-
-
Published
Linked with GitHub
# Constant Time Reward Distribution with Changing Stake Sizes and Required Gap
## Introduction
The paper of [Scalable Reward Distribution with Changing Stake Sizes](https://solmaz.io/2019/02/24/scalable-reward-changing/) defines a method to build a pull-based reward system with constant time computation and with the capability of changing the already staked amount. Although these two features are desirable, a participant can still stake just at the moment of the reward distribution, withdrawing the stake just later. This creates an unfair situation where these participants are getting the same reward as other participants that have staked for the complete period duration.
In this paper, we propose an extension to this method to force a fair reward, while keeping the core features. In our solution, the participants are forced to keep the stake during some period, if they want to get the reward. The participants can withdraw their stake at any moment, but if they do, they are not rewarded with the next distributed reward. Their stake needs to be there for at least two distributions, what we call a gap.
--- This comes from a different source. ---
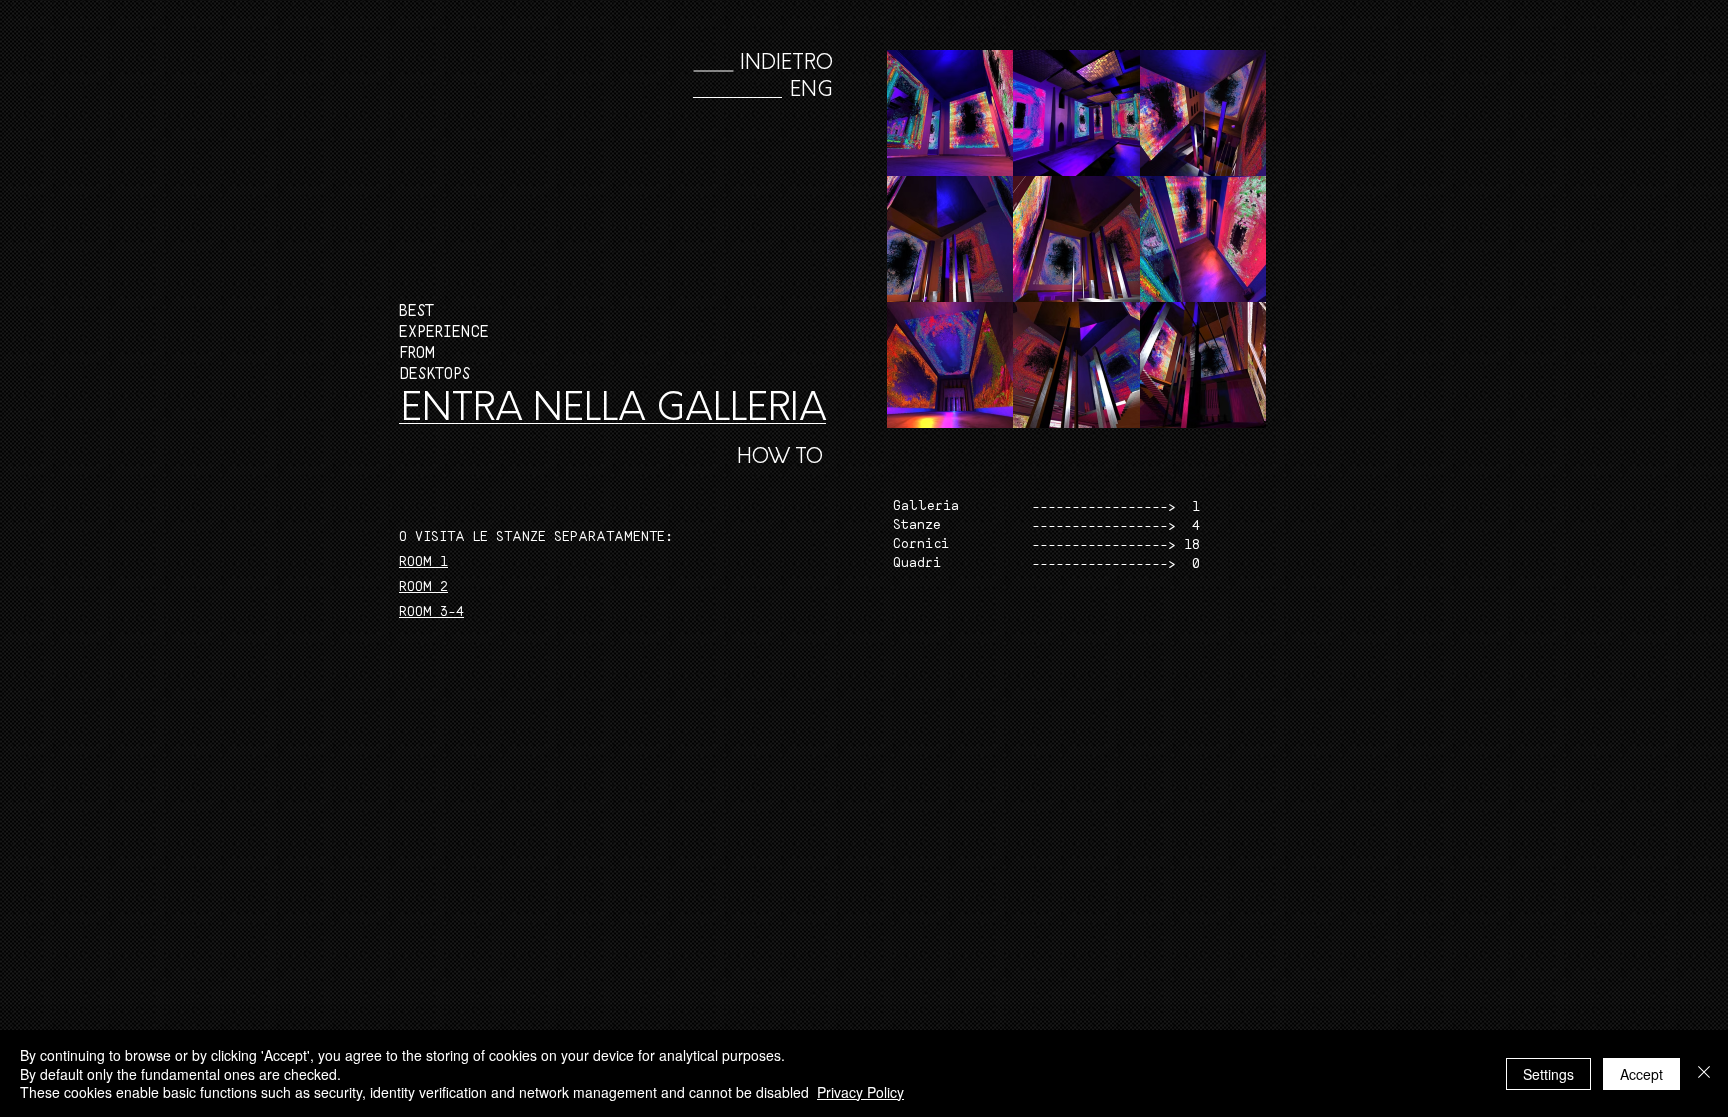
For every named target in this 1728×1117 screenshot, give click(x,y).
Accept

This incentivizes participants to deposit stake during a complete period, and avoid malicious participants to stake only a small part of the supposed time, behavior that breaks the main purpose of a reward system.
## Features
We call *Gap Reward* to the process of evaluating the reward for a participant only if their stake was there during the last gap, which means: from the previous distribution until the last distribution.
![](https://storage.googleapis.com/centrifuge-hackmd/upload_61cc31c190ee284274bb037abf30db1e.png)
Features of the proposed method are the following:
1. The stake needs to be in the system a required time to be rewarded: minimum a gap.
1. Withdraw stake resets the required time to be rewarded if that stake is deposit again: if a participant withdraw stake and deposit again in the same gap, the new deposited stake still needs to be there for a new gap to be rewarded.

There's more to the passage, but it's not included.